Essa idéia de entropia me parece completamente compatível com a idéia de "ilusão de consciência" proposta pelo filósofo Daniel Dennett, uma vez que tal ilusão surge do trabalho conjunto de diferentes sistemas admitidamente de alta complexidade, uma margem de dúvida quanto ao resultado destas interações me parece razoável e lógica, ainda mais considerando que estas interações são afetadas dinamicamente por fatores internos, externos, anteriores e - porque não? - subjetivos.
É bom sempre ter em mente a idéia de que se você é consciente, você é consciente de algo. Isto é básico para compreender a consciência como resultado de um conjunto de inputs. O sistema visual, por meio dos olhos, córtex visual e outras estruturas envolvidas, nos torna conscientes dos objetos a nossa volta, das cores, da luz ou da ausência de luz, das coisas que se movem em nosso campo visual e assim por diante; o sistema auditivo nos torna conscientes dos sons; os sentidos de olfato e paladar nos permitem detectar substâncias químicas, cheiro e sabor; o tato nos permite detectar a temperatura, as texturas, sentir dor, etc; o labirinto em nossos ouvidos nos permite a noção de movimento posição e aceleração de nossos próprios corpos; e a lista de sentidos e sistemas continua... O que interessa nestes sentidos no escopo desta discussão é que nenhum destes sentidos, isolados, é consciente de nada, pois não torna uma coisa consciente de outra. Faça uma dissecação do sistema visual e o que você tem é um par de olhos, nervos ópticos e um punhado de matéria cinzenta que não servem para nada, uma vez que seu input não irá para lugar algum.
E para onde vai o input, a informação captada pelos sentidos? Neste aspecto parece já existir um consenso: não existe um "centro de consciência" no cérebro.
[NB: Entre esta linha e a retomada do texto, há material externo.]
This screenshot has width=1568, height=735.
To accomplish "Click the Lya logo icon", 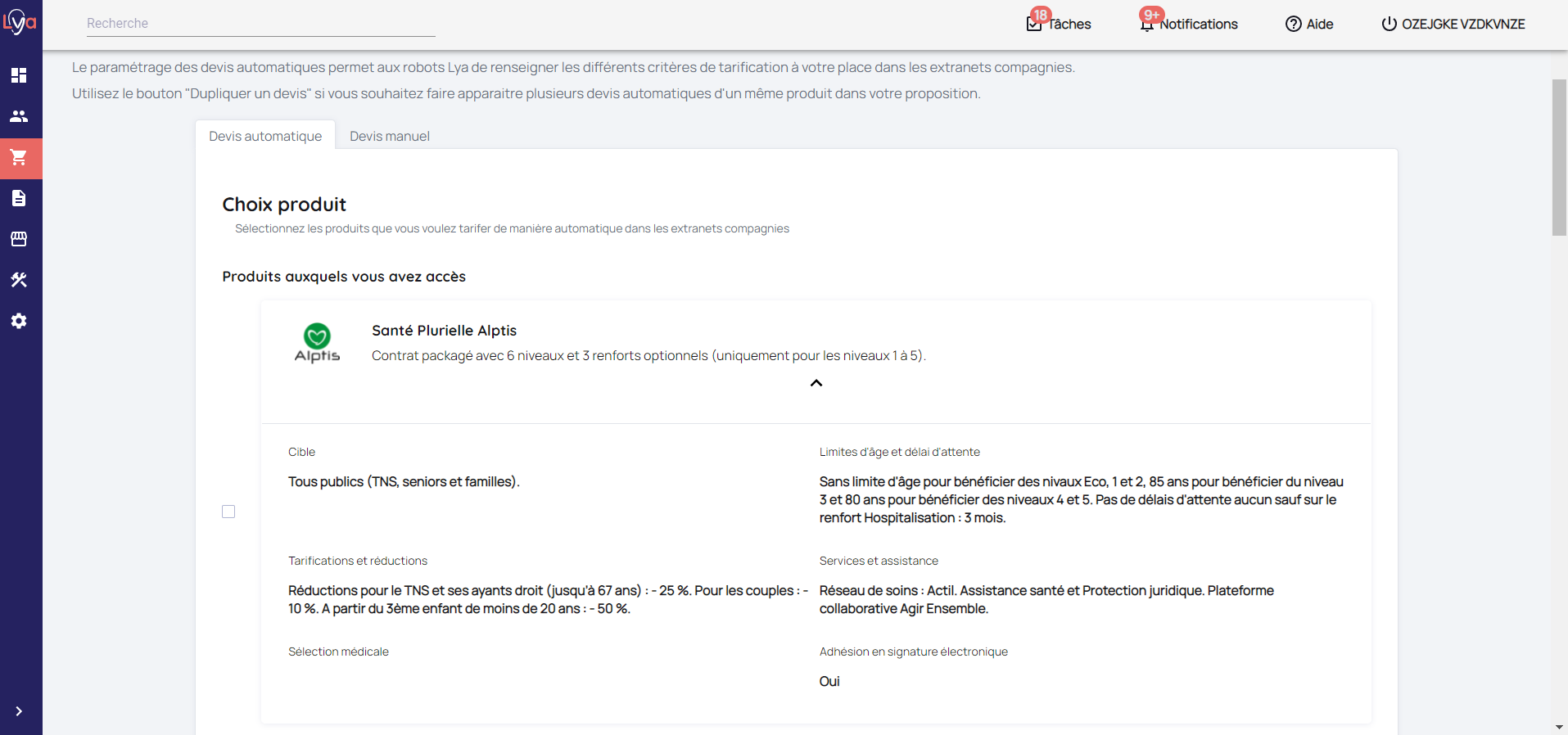I will 20,22.
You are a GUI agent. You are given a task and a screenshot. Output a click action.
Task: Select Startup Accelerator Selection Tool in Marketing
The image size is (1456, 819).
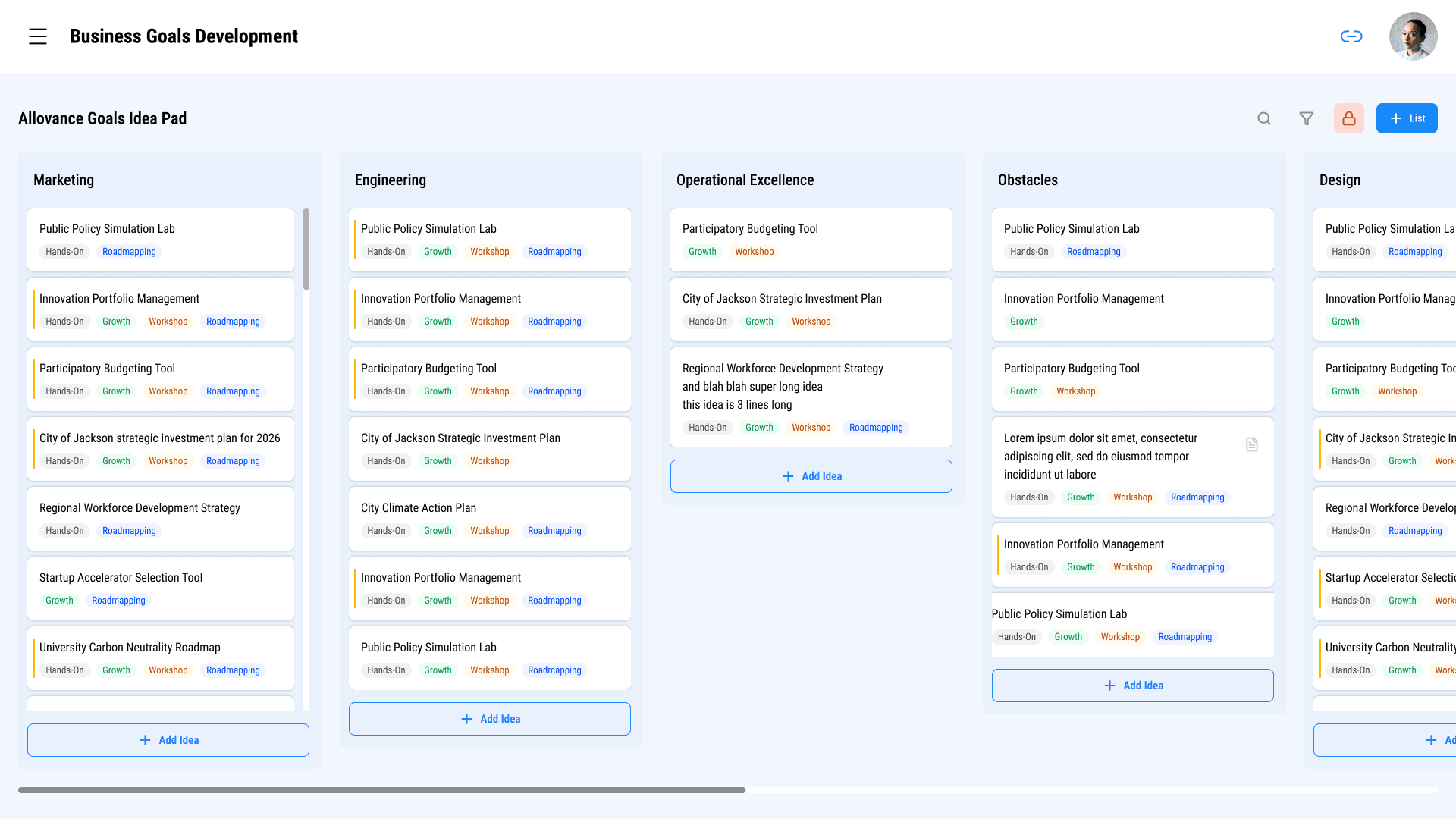pyautogui.click(x=121, y=578)
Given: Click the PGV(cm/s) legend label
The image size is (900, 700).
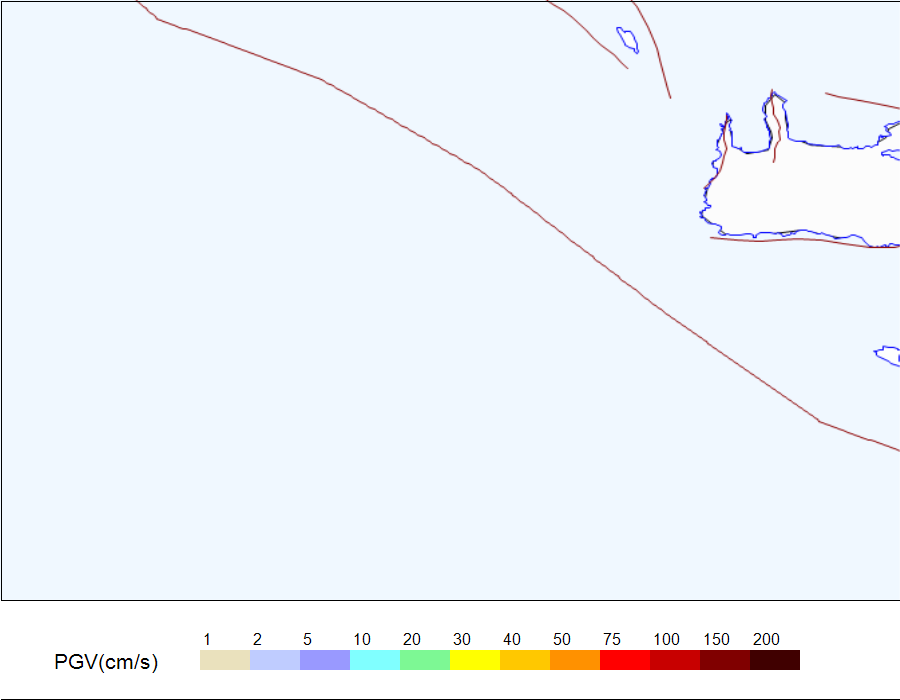Looking at the screenshot, I should [106, 662].
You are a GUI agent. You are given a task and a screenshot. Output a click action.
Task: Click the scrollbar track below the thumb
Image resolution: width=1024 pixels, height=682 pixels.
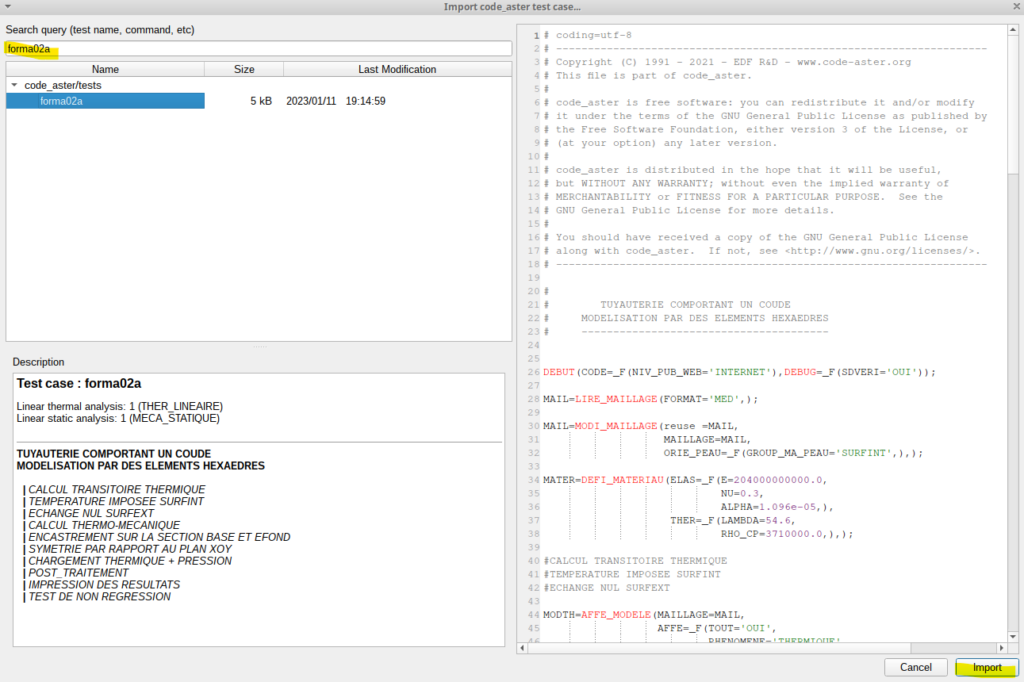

Tal idéia iria recair na falácia do homúnculo, a idéia de que existe algo como que um homenzinho consciente dentro de nossas cabeças, recebendo os estímulos que captamos com nossos órgãos sensoriais. Essa idéia não procede pois seria problemático responder a pergunta óbvia que a segue: e o que torna esse centro de consciência, consciente? Como era de se esperar, nunca foi encontrado tal centro no cérebro de nenhuma criatura viva.
O que acontece é que todos os sistemas perceptuais trocam informações entre si, de certa forma somos todos sinestetas, como diria Ramachandram, e a interação entre estes diferentes tipos de informações sensoriais é parte da chave daquilo que se tem como consciência.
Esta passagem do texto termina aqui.